The bread here is magnifique and requires its own paragraph. Shipped from Au Pain Doré, an exclusive artisanal bakery in Montreal, the dough arrives frozen. The scrumptious bread loafs and baguettes and even the croissants are baked on the premises using doughs from Au Pain Doré.
The Spot Café has an owner/operator pedigree. The Hanna’s bought the restaurant three years ago from the original owner, who had done a splendid job of designing the interior, choosing the furnishings, the art work hanging on the walls, the terrific paint scheme, and finding Au Pain Doré. The closely clustered ten-table, twenty seat café has the feel of the Left Bank.
And the feel of an American Dream that spanned three continents. Teenager Marco headed across the Mediterranean from Egypt to Zurich in 1974 and found work as a dishwasher. His culinary fate may have been sealed when the owner one day asked if he wanted to work in the kitchen. He hasn’t been far from a kitchen ever since.
“There aren’t many things in life you can add to,” Marco says. “ l like to break recipes and with food, you can add something and see the results right away. If you write a book, you have to wait to see how many are sold. With food, you can make your own recipe and see right away on the face of your customer whether you succeeded or not.”
Marco leveraged his 1977 degree in Business Administration from Cairo University to open his first restaurant, a pizzeria in Rome in 1982. In 1990 (“right after the world cup,” he recalled), Marco returned to Egypt to be the camp superintendent for a construction company building a tunnel under the Suez Canal. From 1991 to 1997, he was in charge of the food operation feeding about 60 of the firm's ex-patriots. Imagine the creativity he needed to satisfy the palates of men and women from at least seven countries.
Married in Egypt in 1992, Marco and Suzan gathered their two children and emigrated to America on December 12, 1998.
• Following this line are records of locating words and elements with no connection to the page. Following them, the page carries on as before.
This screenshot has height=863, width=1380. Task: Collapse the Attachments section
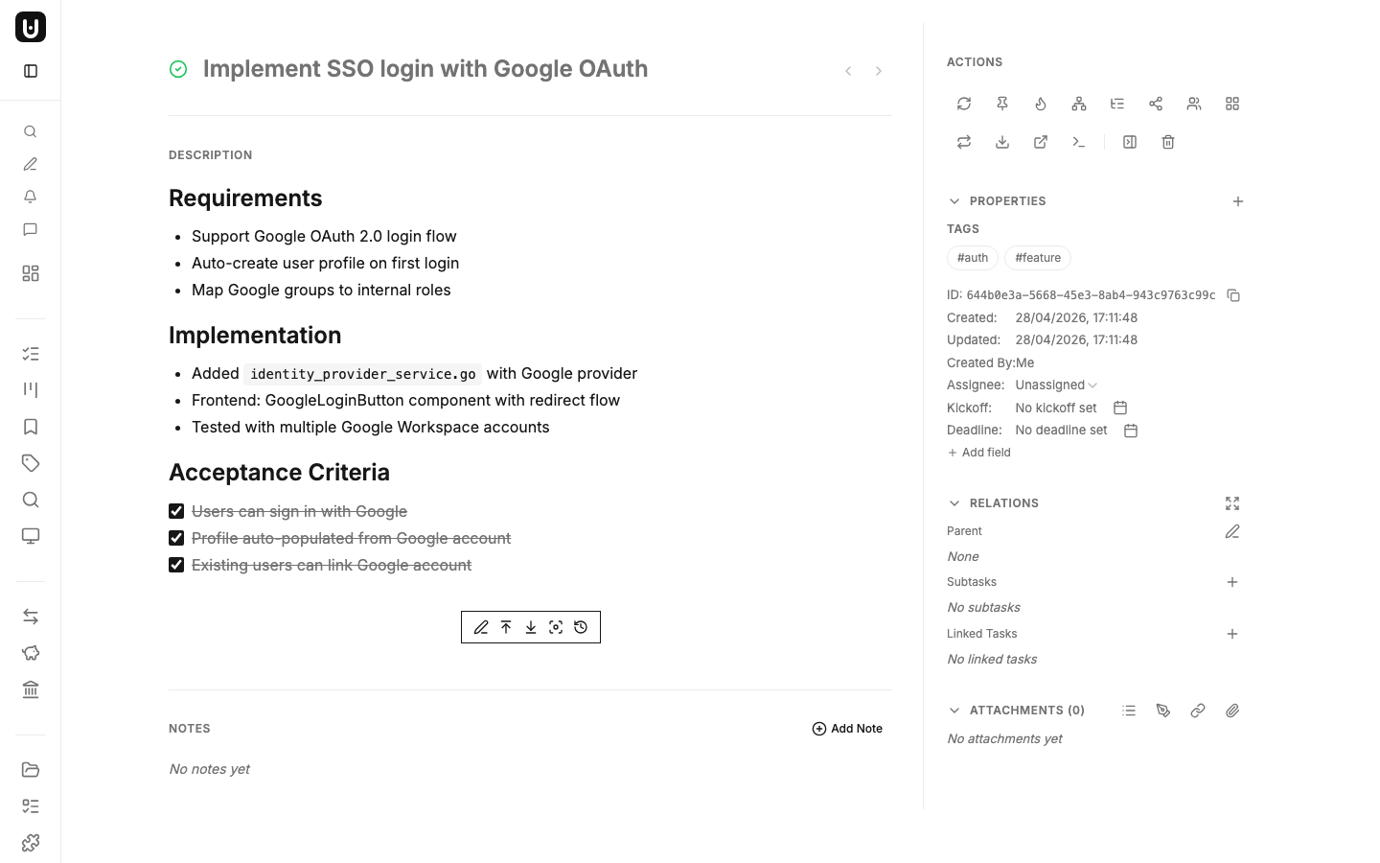click(955, 711)
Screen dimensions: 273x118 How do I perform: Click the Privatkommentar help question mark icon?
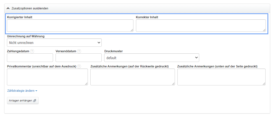[x=79, y=66]
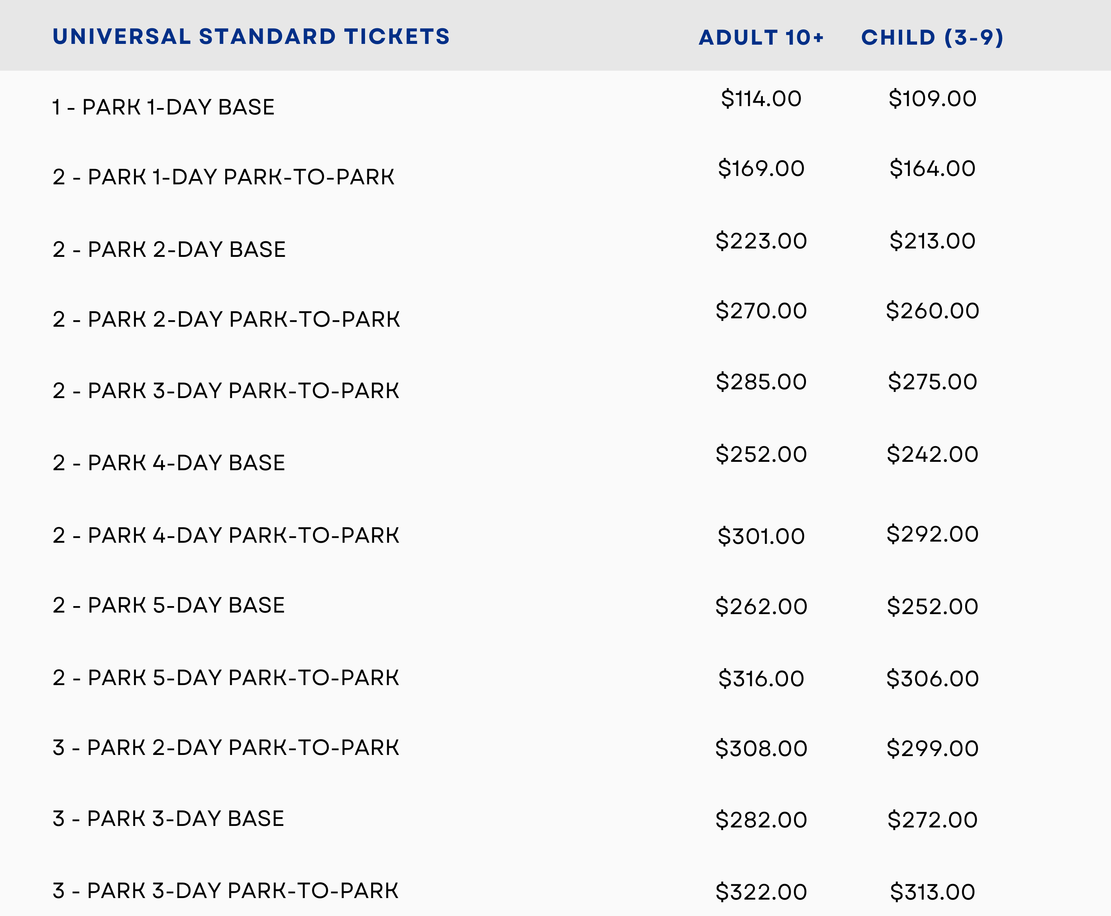Click the $285.00 adult price
The image size is (1111, 916).
(x=761, y=382)
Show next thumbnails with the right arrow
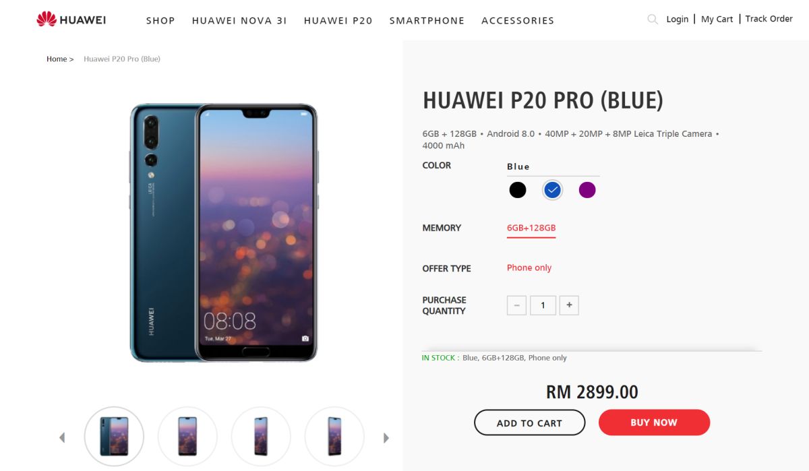Screen dimensions: 809x471 (386, 437)
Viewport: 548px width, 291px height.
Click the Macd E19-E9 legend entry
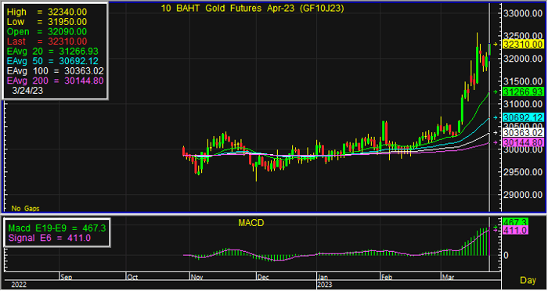[x=57, y=228]
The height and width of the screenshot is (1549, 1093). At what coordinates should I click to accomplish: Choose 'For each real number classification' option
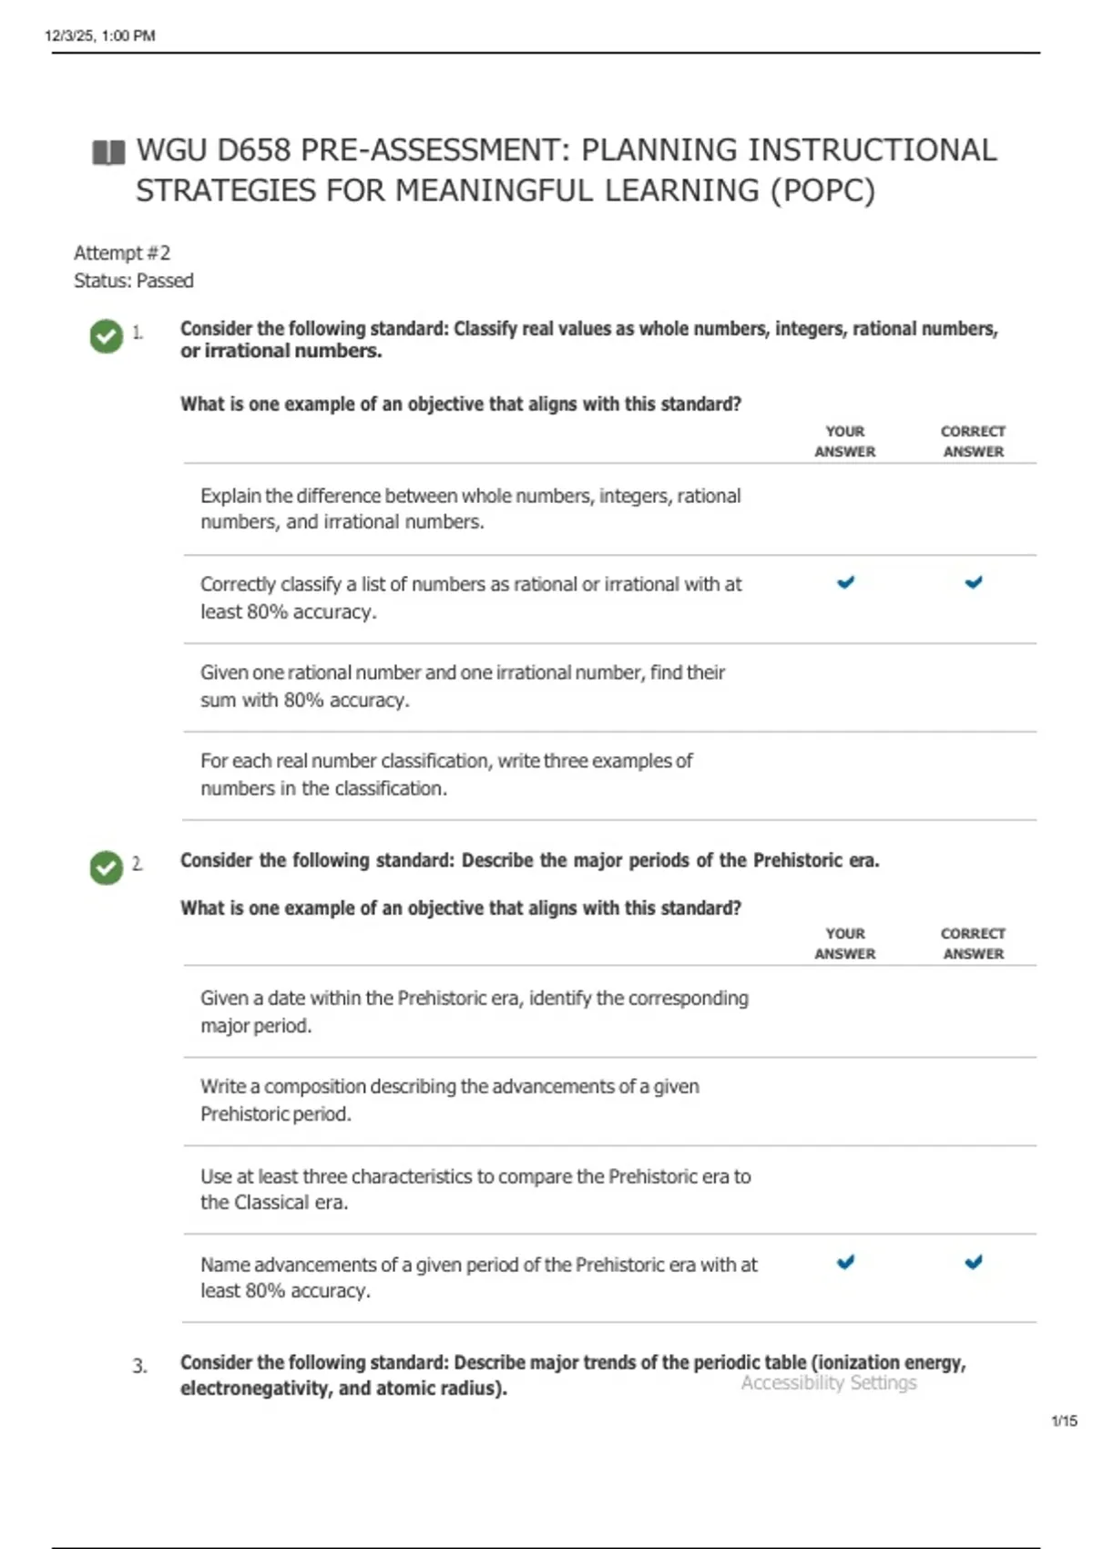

These days, when Marco isn’t working nights as a cook at Boston College, he’s listening to classical music in the tiny kitchen and making sure he connects with the customers. The good comfort food makes a difference but so does the attention of the two owners, living the American Dream by satisfying the appetites the diners who find their way to this cozy little place on Main Street, USA.